───── Trecho do texto

No início de 1957, Ferrari precisava exatamente disso para conter as reclamações dos clientes sobre o comportamento dinâmico da 250 GT. Convidado por Enzo, Bizzarrini vai até Maranello com seu Fiat 500 “Topolino” modificado, com carroceria aerodinâmica de seu desenho e motor preparado. Anos depois Ferrari contaria a Bizzarrini que o contratou por causa de seu carro. Não porque gostou dele, e sim porque teve certeza que o jovem era corajoso o suficiente para andar em protótipos não testados, se não via problema em viajar até Milão com aquele obviamente precário e malfeito veículo…
Bizzarrini rapidamente faz sua presença ser notada em Maranello. Acerta o comportamento dos 250GT trocando a caixa de direção Ferrari por uma moderna e precisa caixa fabricada pela ZF, e acertando a rigidez das molas traseiras por meio de isoladores plásticos entre as folhas dos feixes traseiros, então com atrito excessivo entre elas. Depois disso, bastou recalibrar a carga dos amortecedores para a nova situação, e voilà: um carro transformado da água para o vinho. Gardini, principalmente, nota a grande influência de Bizzarini não somente em competições, mas em tornar os carros vendidos ao público mais benignos em comportamento, e portanto mais palatáveis a seus clientes.
É Gardini então, preocupado com os novos Aston Martin DB4 em competições de GT, que pede a Enzo que coloque Bizzarrini para criar uma nova versão do 250 GT que possa enfrentá-los de igual para igual. Giotto cria então o seu primeiro clássico imortal: reduzindo o entre-eixos de 2.600 mm para 2.400 mm, e aumentando a potência do V-12 de 250 cv para 28 0cv, fora minucioso ajuste de comportamento em curva, cria a Berlinetta 250 GT “passo corto”. Grande sucesso de vendas e nas pistas, um clássico imortal desejadíssimo hoje, e algo que, novamente, deixou claro a habilidade técnica de Bizzarrini.

──────────
───── Itens fornecidos

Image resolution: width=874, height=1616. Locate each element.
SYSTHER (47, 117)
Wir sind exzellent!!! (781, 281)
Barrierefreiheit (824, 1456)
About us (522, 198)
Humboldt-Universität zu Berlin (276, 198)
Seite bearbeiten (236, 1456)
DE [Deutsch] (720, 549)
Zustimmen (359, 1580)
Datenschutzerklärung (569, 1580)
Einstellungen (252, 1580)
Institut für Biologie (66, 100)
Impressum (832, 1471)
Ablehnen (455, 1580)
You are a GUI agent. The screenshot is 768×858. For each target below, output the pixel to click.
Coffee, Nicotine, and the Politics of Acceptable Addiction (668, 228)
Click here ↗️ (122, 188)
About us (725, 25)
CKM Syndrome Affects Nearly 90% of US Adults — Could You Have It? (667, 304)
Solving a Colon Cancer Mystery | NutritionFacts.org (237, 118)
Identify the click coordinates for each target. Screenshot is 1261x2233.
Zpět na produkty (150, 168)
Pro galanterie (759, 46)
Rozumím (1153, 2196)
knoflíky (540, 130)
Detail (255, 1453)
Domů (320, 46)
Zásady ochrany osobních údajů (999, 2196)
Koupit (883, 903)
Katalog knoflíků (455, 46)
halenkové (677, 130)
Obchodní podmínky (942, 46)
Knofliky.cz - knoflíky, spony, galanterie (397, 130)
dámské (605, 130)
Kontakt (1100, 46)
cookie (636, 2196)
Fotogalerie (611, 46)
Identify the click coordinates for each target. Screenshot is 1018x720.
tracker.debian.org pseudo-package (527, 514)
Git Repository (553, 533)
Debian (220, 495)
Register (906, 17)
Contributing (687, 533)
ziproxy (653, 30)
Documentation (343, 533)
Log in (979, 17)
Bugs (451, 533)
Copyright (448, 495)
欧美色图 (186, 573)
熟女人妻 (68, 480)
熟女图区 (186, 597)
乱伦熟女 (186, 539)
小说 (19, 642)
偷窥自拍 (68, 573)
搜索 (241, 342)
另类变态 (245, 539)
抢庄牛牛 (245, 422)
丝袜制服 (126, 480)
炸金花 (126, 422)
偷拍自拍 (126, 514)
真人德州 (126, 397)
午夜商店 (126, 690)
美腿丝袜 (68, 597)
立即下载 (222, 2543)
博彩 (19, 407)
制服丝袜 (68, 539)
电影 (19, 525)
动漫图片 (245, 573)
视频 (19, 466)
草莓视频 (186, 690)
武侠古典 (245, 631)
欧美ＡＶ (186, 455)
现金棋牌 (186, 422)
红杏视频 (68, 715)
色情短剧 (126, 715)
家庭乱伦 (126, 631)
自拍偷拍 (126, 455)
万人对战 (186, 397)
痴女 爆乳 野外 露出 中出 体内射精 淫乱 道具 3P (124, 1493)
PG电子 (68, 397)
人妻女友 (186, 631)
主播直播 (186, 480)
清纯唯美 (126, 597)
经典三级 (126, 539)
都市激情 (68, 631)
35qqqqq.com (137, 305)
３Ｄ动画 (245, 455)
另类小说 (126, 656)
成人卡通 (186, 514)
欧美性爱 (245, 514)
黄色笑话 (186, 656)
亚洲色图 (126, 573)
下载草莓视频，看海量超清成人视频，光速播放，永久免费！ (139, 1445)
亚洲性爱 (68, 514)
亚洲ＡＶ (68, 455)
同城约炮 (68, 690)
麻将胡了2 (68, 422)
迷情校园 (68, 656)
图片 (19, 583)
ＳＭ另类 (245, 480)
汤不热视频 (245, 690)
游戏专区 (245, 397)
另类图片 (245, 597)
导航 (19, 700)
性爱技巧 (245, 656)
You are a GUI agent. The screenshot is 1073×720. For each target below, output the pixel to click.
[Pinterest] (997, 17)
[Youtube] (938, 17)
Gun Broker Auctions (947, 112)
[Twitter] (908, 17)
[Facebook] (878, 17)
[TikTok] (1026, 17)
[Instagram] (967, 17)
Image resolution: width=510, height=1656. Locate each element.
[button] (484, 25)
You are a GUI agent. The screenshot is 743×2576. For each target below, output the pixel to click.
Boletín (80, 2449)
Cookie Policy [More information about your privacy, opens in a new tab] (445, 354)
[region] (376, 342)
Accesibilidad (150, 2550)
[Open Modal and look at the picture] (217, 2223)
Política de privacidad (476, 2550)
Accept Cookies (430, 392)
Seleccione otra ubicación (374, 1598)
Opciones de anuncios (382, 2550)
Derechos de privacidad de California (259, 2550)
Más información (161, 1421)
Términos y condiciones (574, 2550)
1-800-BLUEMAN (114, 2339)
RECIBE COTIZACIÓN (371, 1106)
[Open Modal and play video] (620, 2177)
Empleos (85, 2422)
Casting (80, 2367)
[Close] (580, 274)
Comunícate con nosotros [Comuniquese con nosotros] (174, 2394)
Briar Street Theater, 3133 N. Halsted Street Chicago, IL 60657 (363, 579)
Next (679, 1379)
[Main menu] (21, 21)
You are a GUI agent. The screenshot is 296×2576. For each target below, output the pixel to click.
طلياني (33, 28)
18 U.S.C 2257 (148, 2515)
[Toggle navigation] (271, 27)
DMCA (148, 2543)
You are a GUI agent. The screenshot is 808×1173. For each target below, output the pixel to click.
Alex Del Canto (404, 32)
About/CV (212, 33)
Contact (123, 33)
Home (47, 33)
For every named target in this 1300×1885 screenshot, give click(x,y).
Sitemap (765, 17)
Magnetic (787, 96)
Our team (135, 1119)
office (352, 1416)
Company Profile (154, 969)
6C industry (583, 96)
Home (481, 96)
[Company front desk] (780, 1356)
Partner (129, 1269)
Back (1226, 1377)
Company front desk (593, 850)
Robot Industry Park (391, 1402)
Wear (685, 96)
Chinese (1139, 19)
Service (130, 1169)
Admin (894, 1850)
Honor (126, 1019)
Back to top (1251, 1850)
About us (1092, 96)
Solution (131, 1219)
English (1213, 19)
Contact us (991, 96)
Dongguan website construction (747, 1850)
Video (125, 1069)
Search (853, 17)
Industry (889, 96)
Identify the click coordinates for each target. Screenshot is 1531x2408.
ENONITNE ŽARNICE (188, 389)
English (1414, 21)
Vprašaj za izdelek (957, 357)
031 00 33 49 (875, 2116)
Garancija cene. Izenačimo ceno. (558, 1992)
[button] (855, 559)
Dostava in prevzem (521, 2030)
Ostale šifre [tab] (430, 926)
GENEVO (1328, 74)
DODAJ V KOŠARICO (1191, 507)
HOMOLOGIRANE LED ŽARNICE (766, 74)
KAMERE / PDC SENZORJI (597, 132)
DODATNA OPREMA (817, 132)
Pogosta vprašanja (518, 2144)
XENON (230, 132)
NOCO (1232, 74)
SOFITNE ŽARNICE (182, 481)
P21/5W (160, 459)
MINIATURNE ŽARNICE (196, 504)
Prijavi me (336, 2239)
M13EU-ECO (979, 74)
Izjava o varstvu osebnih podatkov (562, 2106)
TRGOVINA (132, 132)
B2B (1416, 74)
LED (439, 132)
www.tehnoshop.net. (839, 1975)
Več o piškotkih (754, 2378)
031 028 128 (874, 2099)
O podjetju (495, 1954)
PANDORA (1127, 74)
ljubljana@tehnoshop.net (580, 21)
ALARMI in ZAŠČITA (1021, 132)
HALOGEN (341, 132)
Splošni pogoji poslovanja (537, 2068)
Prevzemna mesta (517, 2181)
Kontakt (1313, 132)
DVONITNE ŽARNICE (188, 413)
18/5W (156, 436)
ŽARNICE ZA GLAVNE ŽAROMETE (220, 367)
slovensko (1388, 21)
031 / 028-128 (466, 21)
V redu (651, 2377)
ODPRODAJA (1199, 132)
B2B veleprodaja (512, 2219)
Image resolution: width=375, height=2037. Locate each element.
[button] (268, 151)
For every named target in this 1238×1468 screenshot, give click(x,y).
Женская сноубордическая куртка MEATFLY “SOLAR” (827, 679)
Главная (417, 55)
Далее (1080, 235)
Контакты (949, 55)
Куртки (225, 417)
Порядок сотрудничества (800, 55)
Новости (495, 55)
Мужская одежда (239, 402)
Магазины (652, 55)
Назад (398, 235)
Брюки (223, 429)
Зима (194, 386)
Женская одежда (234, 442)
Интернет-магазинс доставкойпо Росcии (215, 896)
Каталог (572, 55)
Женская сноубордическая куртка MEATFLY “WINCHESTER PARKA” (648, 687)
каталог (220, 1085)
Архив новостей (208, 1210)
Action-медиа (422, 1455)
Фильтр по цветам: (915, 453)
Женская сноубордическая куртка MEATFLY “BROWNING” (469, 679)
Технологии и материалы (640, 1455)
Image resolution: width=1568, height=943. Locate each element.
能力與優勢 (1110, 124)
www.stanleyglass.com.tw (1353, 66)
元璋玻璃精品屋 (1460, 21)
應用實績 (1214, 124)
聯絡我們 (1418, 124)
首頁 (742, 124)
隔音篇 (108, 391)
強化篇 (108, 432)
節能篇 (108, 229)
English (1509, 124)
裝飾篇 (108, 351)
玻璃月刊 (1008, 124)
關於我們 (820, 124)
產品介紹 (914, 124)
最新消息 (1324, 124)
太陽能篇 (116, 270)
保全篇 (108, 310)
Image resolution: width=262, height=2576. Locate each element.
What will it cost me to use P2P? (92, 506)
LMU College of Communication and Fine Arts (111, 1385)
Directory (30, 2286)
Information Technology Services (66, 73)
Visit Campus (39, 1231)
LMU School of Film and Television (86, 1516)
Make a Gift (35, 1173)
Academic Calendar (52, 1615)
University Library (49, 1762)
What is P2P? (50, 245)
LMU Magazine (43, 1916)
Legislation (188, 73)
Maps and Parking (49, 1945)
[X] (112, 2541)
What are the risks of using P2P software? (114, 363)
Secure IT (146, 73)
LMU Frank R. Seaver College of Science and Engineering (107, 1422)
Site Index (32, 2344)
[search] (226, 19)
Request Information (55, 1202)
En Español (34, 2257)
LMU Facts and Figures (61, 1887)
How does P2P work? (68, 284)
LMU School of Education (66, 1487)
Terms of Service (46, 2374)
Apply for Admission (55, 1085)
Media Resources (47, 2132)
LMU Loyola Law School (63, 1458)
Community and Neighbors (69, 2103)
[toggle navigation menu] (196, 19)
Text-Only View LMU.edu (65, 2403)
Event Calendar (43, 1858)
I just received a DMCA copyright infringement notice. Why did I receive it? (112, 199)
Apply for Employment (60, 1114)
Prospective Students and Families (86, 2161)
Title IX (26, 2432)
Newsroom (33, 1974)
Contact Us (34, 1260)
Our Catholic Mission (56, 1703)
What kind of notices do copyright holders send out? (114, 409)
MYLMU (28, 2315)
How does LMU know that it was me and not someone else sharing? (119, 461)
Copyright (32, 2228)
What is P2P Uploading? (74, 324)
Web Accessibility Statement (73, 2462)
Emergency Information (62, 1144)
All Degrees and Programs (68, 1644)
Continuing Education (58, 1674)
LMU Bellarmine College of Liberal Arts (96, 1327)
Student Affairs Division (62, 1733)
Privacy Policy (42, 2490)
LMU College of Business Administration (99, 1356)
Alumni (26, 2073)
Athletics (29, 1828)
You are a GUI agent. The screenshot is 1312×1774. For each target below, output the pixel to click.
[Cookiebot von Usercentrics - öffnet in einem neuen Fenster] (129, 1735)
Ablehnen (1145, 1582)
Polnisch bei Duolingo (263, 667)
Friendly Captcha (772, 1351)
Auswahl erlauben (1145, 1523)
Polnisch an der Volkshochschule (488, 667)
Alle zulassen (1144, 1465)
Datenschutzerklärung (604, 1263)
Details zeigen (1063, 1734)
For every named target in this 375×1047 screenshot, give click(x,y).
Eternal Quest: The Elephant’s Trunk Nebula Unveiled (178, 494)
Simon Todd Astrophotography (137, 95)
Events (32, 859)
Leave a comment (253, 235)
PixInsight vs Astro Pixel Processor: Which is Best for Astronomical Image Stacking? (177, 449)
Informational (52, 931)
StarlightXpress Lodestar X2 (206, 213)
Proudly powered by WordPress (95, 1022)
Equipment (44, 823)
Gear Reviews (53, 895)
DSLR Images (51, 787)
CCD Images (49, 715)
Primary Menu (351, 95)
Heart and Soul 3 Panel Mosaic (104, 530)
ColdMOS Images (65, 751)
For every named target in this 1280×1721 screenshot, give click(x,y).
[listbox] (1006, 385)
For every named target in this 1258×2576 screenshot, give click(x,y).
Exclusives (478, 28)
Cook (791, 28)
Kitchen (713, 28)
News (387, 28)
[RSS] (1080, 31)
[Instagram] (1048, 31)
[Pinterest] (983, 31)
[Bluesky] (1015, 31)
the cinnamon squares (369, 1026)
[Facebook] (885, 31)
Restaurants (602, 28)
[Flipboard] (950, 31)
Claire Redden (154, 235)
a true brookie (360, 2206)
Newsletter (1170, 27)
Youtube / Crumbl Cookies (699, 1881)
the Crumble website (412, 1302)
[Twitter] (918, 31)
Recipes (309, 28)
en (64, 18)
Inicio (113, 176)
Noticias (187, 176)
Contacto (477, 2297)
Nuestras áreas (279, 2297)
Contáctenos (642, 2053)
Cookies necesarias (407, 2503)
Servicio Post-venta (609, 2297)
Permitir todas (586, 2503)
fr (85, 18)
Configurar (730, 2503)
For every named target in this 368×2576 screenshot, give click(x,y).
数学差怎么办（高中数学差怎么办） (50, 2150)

──────────

## Instruções e requisitos
Indique se cada afirmação abaixo está de acordo com o texto sobre Bizzarrini na Ferrari, respondendo sim ou não e citando literalmente as palavras do texto que decidem a questão. 1. Bizzarrini foi até Maranello em um Fiat 500 modificado. 2. Ferrari contratou Bizzarrini porque gostou do carro dele. 3. Na versão "passo corto", o entre-eixos foi reduzido de 2.600 mm para 2.400 mm.

## Resposta correta
1. Sim: "Bizzarrini vai até Maranello com seu Fiat 500 “Topolino” modificado"
2. Não: "Não porque gostou dele, e sim porque teve certeza que o jovem era corajoso o suficiente para andar em protótipos não testados"
3. Sim: "reduzindo o entre-eixos de 2.600 mm para 2.400 mm"